[Dataset records]
╔══

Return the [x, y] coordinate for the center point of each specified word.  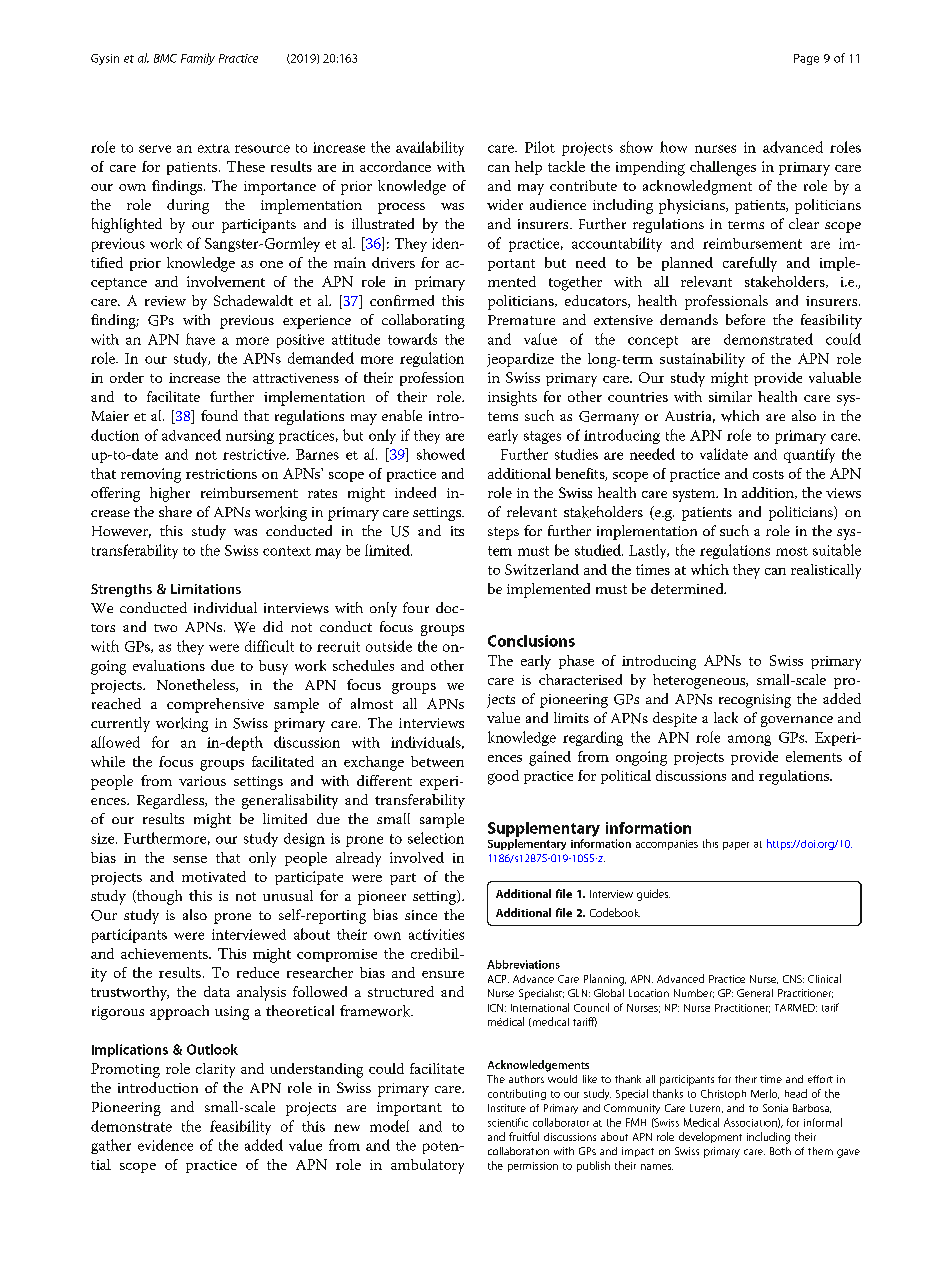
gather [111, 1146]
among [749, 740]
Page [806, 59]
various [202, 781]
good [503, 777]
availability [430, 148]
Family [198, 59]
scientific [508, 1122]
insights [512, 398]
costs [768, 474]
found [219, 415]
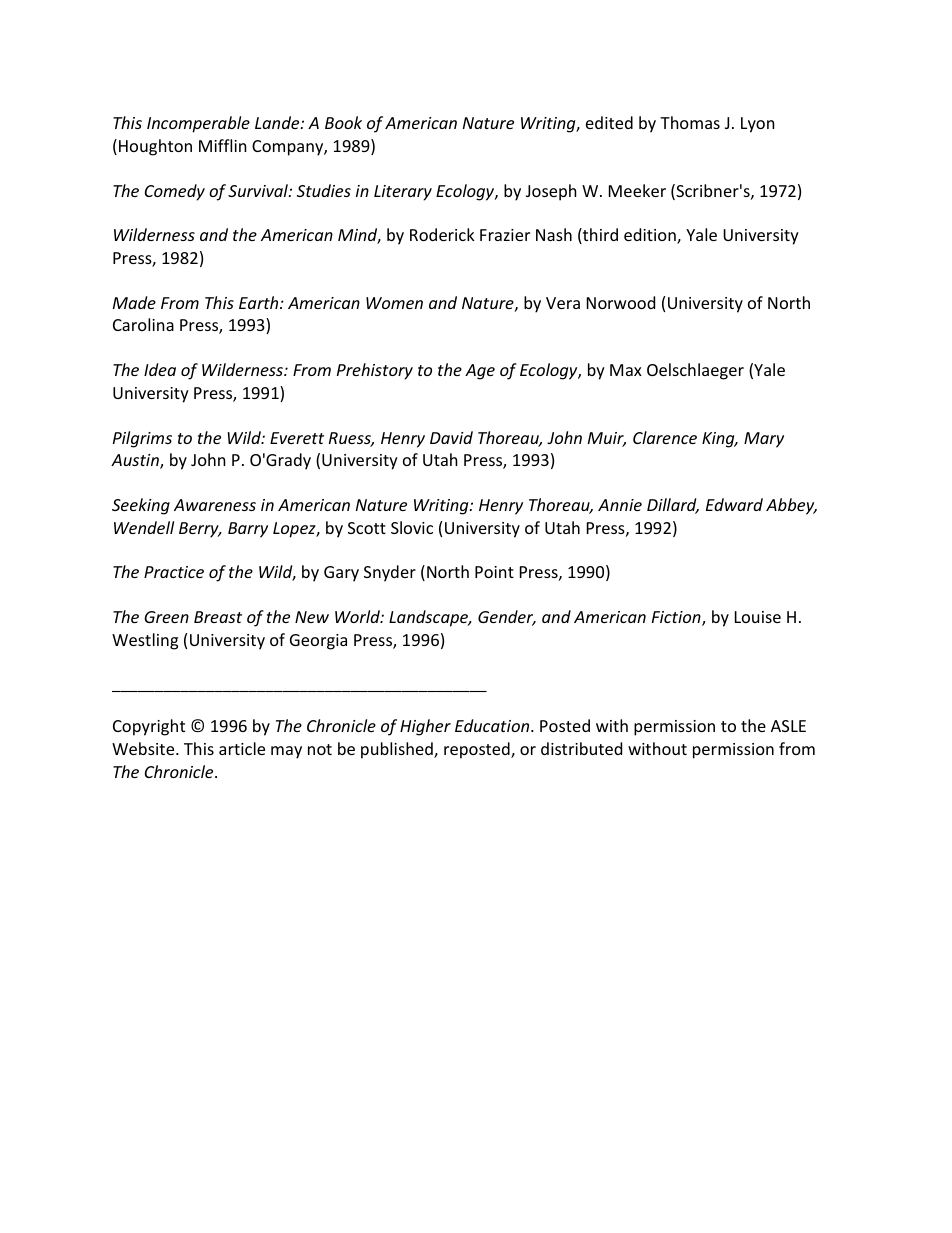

╚══

WHAT IS EXPECTED:
Can you recast the whole listing above as a numbered list, skipping blank lines and leaving the pictures out?

OUTPUT FOR THIS TASK:
1. Return the [x, y] coordinate for the center point of each specified word.  
2. gather [111, 1146]
3. among [749, 740]
4. Page [806, 59]
5. various [202, 781]
6. good [503, 777]
7. availability [430, 148]
8. Family [198, 59]
9. scientific [508, 1122]
10. insights [512, 398]
11. costs [768, 474]
12. found [219, 415]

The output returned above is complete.